George porta a casa un paio di fischi, uno dei quali generoso ai danni di James che però è il giusto contrappasso di una identica chiamata arrivata a parti invertite nel primo tempo e l’altro che costa il quarto fallo personale a Haslem. James la prende sul personale e decide di mettere la museruola a chiunque passi dalle sue parti, costringendo anche George a spendere il quarto personale e mettendosi in ritmo dalla lunetta. Indiana ci prova grazie alle iniziative di una panchina insolitamente produttiva, che trova Watson e Butler in serata da big shot coi piedi oltre l’arco; ma il fuoco ospite si spegne a stretto giro di posta, perché Lewis si scopre difensore d’élite nel togliere ogni opzione a West prima e andando a stoppare clamorosamente Hibbert poi.
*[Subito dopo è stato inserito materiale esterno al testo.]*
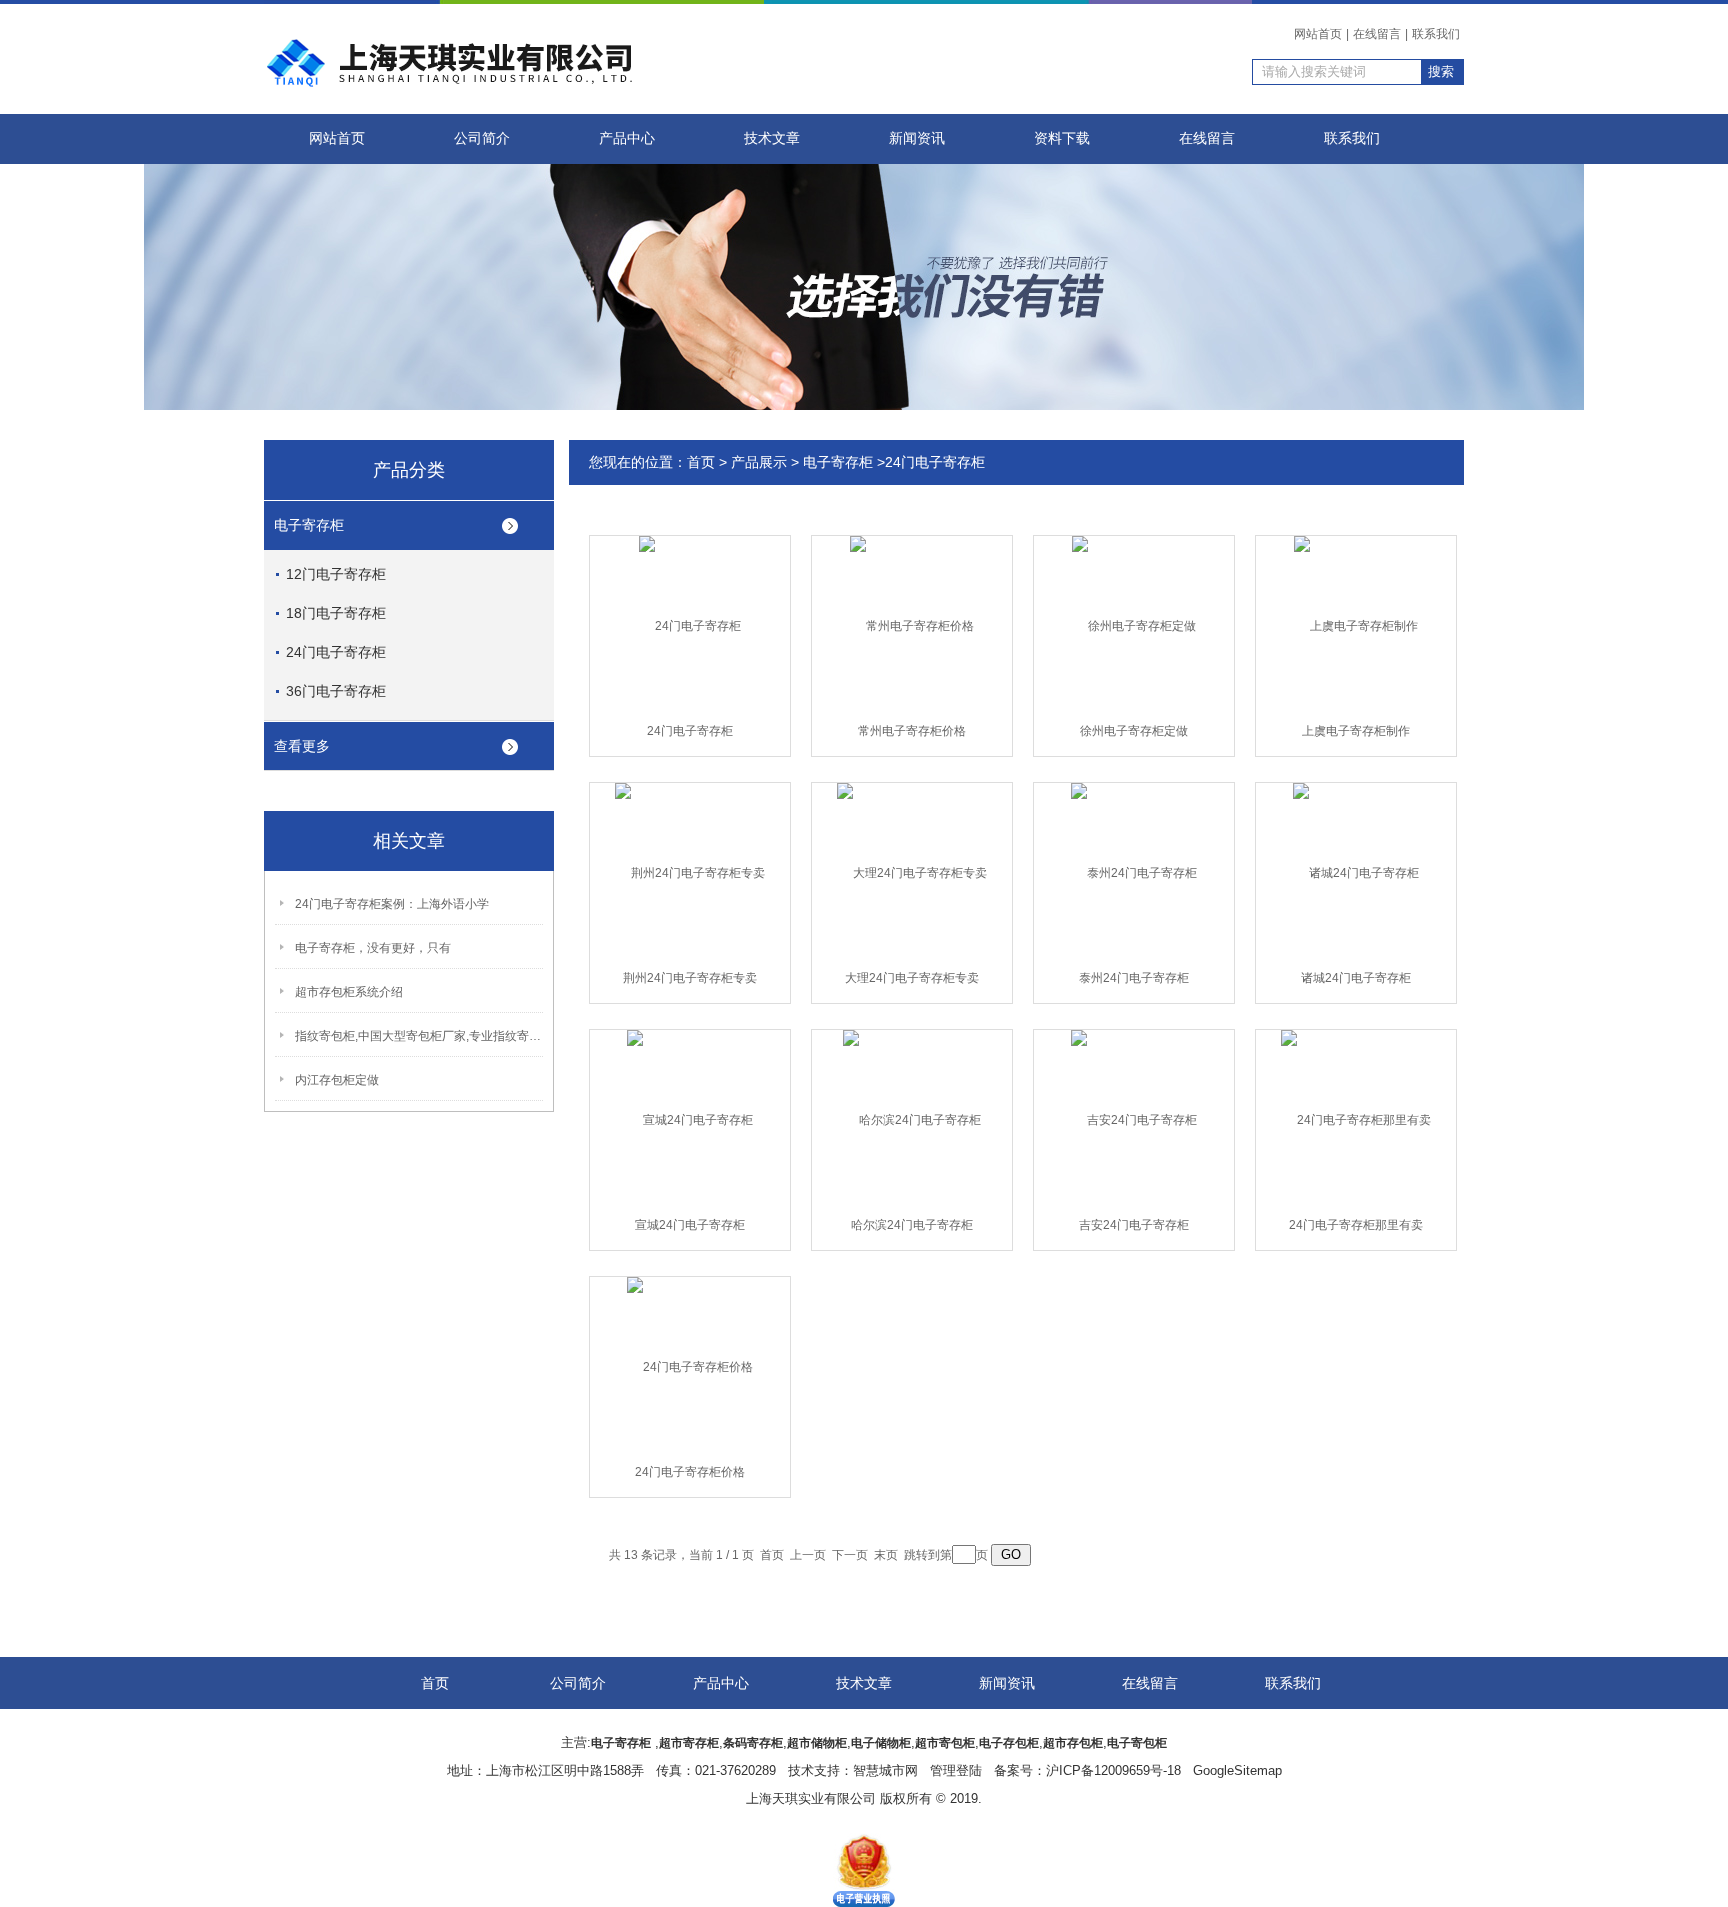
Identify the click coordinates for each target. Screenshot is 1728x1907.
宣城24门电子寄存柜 (690, 1225)
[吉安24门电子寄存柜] (1134, 1119)
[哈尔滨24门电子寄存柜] (912, 1119)
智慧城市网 (885, 1770)
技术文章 (772, 138)
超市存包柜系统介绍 (349, 992)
Il tutto mentre LeBron completa lo show personale di un terzo quarto da 12 punti prima di un rapido check-up in spogliatoio per problemi di crampi; ci pensa Wade a farne le veci nel miglior modo possibile, andando a segno con la tripla dal palleggio che quasi allo scadere che vale il 71-64 Miami a dodici minuti dal termine.
Gli Heat azzannano la partita trascinati da un James strepitoso, che più che per i 12 punti realizzati sale alla ribalta grazie a una difesa feroce, fatta di break individuali che rendono la impervia la via del canestro agli inermi ospiti. Spoelstra ha azzeccato ancora la carta Lewis, ripagato da una prestazione inaspettata del suo numero 9 che ha scombinato i piani dei Pacers, alle prese anche col grattacapo non da poco dei quattro falli a carico di George e Hill.
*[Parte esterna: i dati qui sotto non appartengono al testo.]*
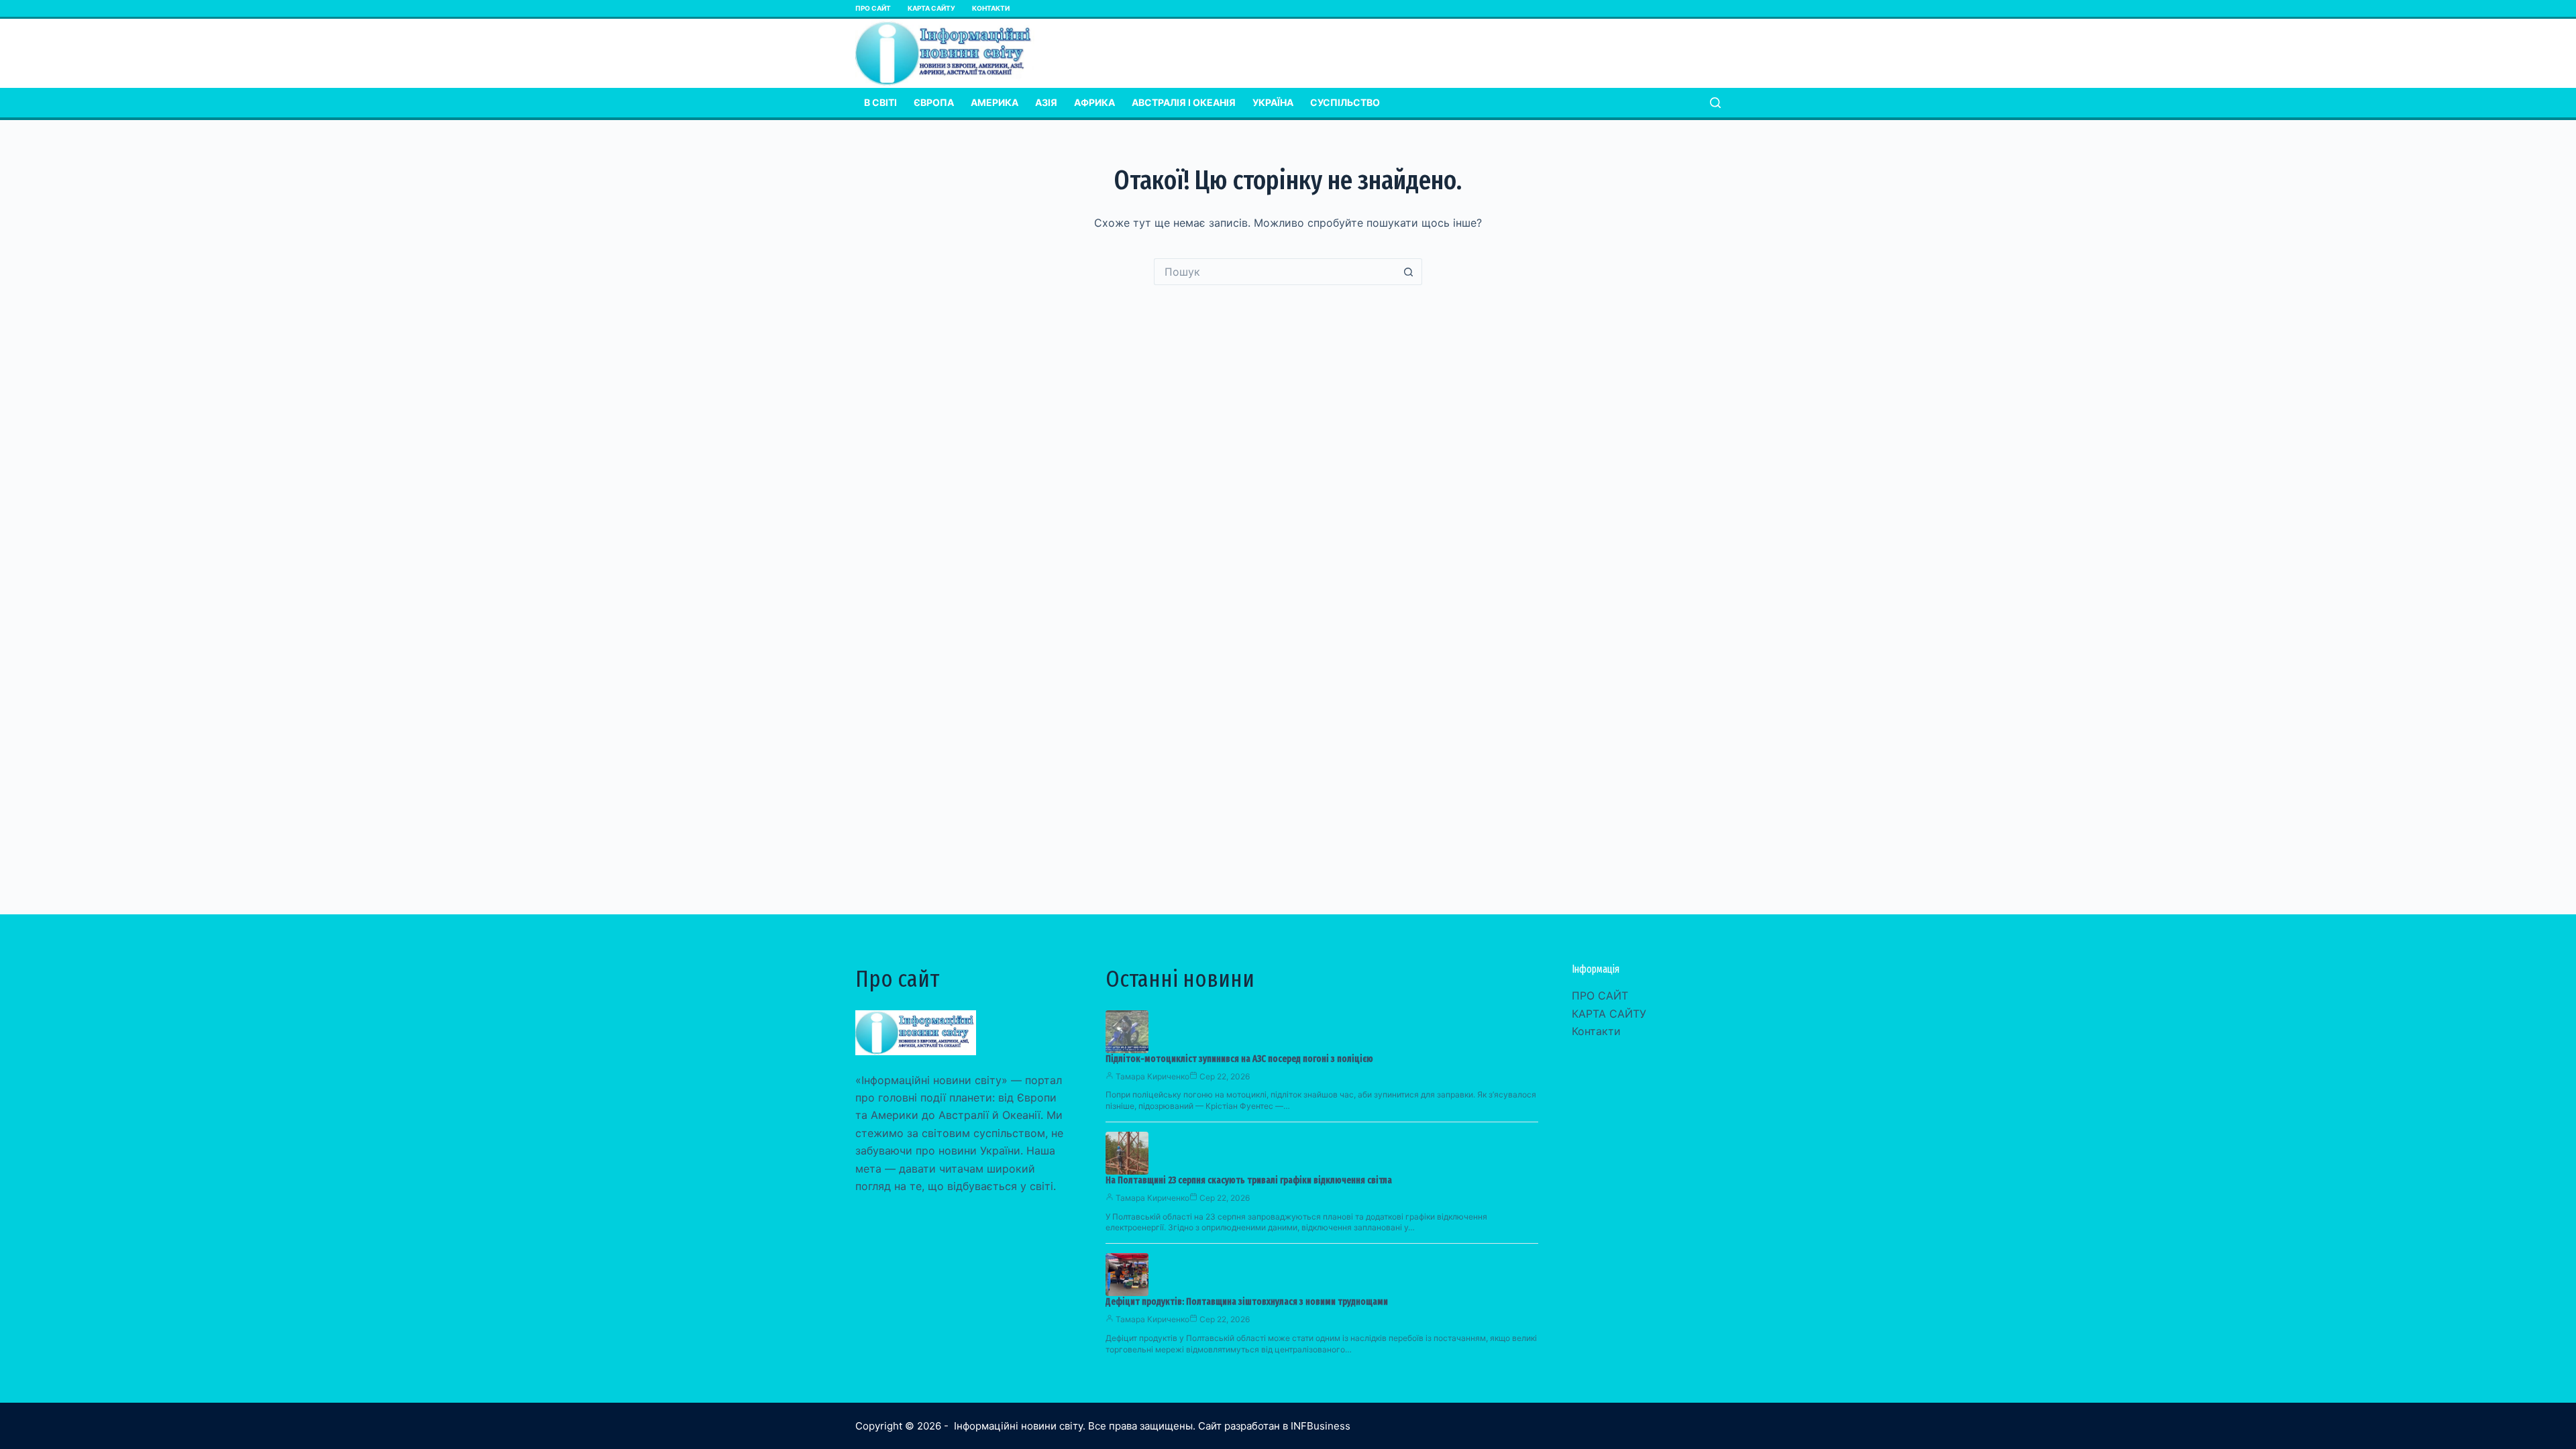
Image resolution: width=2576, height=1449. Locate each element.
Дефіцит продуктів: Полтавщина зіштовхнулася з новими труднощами (1247, 1301)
Nel frattempo, un Ray Allen quasi invisibile si è fatto notare con tre liberi a bersaglio dopo un fallo di Butler; tenete buono il nome del 34 di casa, perché ne sentiremo parlare negli ultimi dodici minuti di partita.
Wade apre il quarto periodo con un’altra bomba dal palleggio e l’espressione di chi sembra voler dire: “Ragazzi, pensavate mica che mi fossi scordato come si fa coi piedi dietro l’arco?”. Il vantaggio degli Heat tocca la doppia cifra per la prima volta nella serie, ma Indiana trova un Paul George deciso a riscattare tre quarti di gara a margini della scena: il 24 ospite si carica in spalla i suoi, e con classe e malizia inusuale per un giocatore soltanto al quarto anno di militanza nella lega segna 10 punti nei primi minuti del quarto periodo riportando inaspettatamente i suoi a sole due lunghezze di distanza.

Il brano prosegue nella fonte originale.